Lowson S M, Rich G F, McArdle P A, Jaidev J, Morris G N
Department of Anesthesiology, University of Virginia Health Sciences Center, Charlottesville, VA 22098, USA.
Anesth Analg. 1996 Mar;82(3):574-81. doi: 10.1097/00000539-199603000-00026.
We investigated the response to varying concentrations of inhaled nitric oxide (NO) in 18 patients with acute respiratory distress syndrome (ARDS). The study was divided into two parts. In Part 1, 5-40 ppm of inhaled NO was evaluated in 10 patients with ARDS. In Part 2, 0.1-10 ppm of inhaled NO was evaluated in eight patients with ARDS. Inhaled NO significantly (P < 0.05) decreased the mean pulmonary artery pressure (MPAP) and pulmonary vascular resistance index (PVRI), and increased the arterial oxygenation (PaO2) at concentrations of 0.1 to 40 ppm. No dose response was detectable for the pulmonary artery pressure (PAP) or PVRI over this dose range. The increase in PaO2 at 10 ppm of NO was significantly greater than that at 0.1 ppm but not 1 ppm. The decrease in PVRI and the increase in PaO2 were both significantly correlated with the baseline PVRI. While the maximum hemodynamic and oxygenation responses to inhaled NO are achieved at approximately 1 ppm, it appears that the maximum hemodynamic response is observed at lower concentrations (0.1 ppm) of inhaled NO than the improvement in oxygenation (1-10 ppm). Higher concentrations of NO do not produce any further change in these variables. It appears that the baseline PVRI may be the best marker predicting a beneficial response to NO.

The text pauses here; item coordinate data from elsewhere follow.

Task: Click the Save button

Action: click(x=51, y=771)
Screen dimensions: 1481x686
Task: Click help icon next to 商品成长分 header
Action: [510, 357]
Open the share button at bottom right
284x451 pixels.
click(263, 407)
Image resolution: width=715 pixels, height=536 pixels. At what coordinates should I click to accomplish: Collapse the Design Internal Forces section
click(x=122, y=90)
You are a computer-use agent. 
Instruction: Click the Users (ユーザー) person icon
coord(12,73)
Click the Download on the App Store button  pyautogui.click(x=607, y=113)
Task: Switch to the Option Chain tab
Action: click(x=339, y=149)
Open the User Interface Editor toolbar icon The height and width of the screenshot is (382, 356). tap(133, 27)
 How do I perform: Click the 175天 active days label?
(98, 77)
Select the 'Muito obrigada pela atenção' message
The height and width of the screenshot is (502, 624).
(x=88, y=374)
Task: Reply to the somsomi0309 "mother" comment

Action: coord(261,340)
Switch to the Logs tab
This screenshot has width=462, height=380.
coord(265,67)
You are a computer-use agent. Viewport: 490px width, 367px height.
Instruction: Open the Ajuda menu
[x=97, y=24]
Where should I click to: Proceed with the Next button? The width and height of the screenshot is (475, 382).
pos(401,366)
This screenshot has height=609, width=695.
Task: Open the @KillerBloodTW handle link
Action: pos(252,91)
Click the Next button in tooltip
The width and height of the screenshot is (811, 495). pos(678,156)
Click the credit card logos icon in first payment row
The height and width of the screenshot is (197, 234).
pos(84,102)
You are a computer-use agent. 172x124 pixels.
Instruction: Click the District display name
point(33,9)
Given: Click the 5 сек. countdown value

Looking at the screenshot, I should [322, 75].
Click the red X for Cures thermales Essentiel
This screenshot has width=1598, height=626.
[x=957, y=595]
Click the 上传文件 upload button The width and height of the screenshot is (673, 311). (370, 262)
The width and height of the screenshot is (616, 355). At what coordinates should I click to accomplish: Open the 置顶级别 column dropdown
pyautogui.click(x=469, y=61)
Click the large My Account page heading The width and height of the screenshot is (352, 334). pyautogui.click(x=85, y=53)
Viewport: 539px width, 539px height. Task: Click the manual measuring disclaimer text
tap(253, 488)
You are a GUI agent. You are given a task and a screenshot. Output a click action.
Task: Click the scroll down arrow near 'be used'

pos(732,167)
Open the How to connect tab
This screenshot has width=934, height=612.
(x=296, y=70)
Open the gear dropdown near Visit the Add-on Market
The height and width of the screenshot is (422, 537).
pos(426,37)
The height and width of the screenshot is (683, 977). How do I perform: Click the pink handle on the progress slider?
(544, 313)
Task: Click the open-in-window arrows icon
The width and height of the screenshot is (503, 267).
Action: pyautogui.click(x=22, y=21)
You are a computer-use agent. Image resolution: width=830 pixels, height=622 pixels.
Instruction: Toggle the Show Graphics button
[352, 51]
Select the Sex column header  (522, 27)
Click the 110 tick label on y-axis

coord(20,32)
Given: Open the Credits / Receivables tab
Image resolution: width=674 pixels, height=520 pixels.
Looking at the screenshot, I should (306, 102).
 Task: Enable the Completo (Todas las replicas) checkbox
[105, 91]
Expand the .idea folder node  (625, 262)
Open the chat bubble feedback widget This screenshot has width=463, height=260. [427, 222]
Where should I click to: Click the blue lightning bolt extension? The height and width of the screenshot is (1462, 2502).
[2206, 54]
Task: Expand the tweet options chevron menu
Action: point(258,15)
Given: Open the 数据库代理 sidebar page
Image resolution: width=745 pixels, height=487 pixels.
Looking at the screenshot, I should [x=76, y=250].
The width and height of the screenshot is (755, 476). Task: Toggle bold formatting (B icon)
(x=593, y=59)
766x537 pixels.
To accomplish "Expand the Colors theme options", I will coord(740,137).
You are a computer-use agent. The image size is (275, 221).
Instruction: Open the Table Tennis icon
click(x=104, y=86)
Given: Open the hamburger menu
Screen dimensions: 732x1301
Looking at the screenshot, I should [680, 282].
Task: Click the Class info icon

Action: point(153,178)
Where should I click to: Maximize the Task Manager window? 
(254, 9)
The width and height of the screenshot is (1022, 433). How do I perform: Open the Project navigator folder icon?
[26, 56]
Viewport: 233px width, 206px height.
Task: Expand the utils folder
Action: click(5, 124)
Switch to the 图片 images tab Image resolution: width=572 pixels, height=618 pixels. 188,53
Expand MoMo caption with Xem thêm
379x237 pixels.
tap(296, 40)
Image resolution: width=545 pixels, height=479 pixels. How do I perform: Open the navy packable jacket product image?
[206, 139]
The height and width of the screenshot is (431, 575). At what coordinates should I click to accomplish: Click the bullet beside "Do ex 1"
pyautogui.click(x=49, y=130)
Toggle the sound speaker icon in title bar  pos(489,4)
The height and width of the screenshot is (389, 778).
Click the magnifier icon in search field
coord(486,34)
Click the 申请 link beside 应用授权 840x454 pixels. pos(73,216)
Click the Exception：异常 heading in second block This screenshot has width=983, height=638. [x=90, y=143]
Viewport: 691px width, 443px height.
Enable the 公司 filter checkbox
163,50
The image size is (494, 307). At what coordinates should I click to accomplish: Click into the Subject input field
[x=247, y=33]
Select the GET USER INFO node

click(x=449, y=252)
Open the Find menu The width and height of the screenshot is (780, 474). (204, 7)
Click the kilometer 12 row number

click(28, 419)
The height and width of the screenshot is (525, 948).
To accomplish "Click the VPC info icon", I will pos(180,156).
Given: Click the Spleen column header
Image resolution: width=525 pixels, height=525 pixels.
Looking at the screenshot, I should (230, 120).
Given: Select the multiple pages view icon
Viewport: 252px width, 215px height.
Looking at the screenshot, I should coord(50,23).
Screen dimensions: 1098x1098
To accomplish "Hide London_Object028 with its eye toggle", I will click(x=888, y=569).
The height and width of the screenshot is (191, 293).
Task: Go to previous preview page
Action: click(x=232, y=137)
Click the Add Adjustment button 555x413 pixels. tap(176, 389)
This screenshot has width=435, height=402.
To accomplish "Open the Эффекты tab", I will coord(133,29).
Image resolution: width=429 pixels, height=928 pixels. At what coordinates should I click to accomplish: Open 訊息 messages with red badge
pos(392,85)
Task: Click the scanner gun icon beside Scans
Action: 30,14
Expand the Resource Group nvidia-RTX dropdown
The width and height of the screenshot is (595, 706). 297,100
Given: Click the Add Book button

我们研究了18例急性呼吸窘迫综合征(ARDS)患者对不同浓度吸入一氧化氮(NO)的反应。该研究分为两部分。在第一部分中,对10例ARDS患者评估了5 - 40 ppm的吸入NO。在第二部分中,对8例ARDS患者评估了0.1 - 10 ppm的吸入NO。在0.1至40 ppm的浓度下,吸入NO显著(P < 0.05)降低了平均肺动脉压(MPAP)和肺血管阻力指数(PVRI),并提高了动脉氧合(PaO2)。在此剂量范围内,未检测到肺动脉压(PAP)或PVRI的剂量反应。10 ppm NO时PaO2的升高显著大于0.1 ppm时,但不大于1 ppm时。PVRI的降低和PaO2的升高均与基线PVRI显著相关。虽然吸入NO的最大血流动力学和氧合反应在约1 ppm时达到,但似乎吸入NO的最大血流动力学反应在较低浓度(0.1 ppm)时观察到,而氧合改善(1 - 10 ppm)则在较高浓度时观察到。更高浓度的NO不会使这些变量产生任何进一步变化。基线PVRI似乎可能是预测对NO有益反应的最佳指标。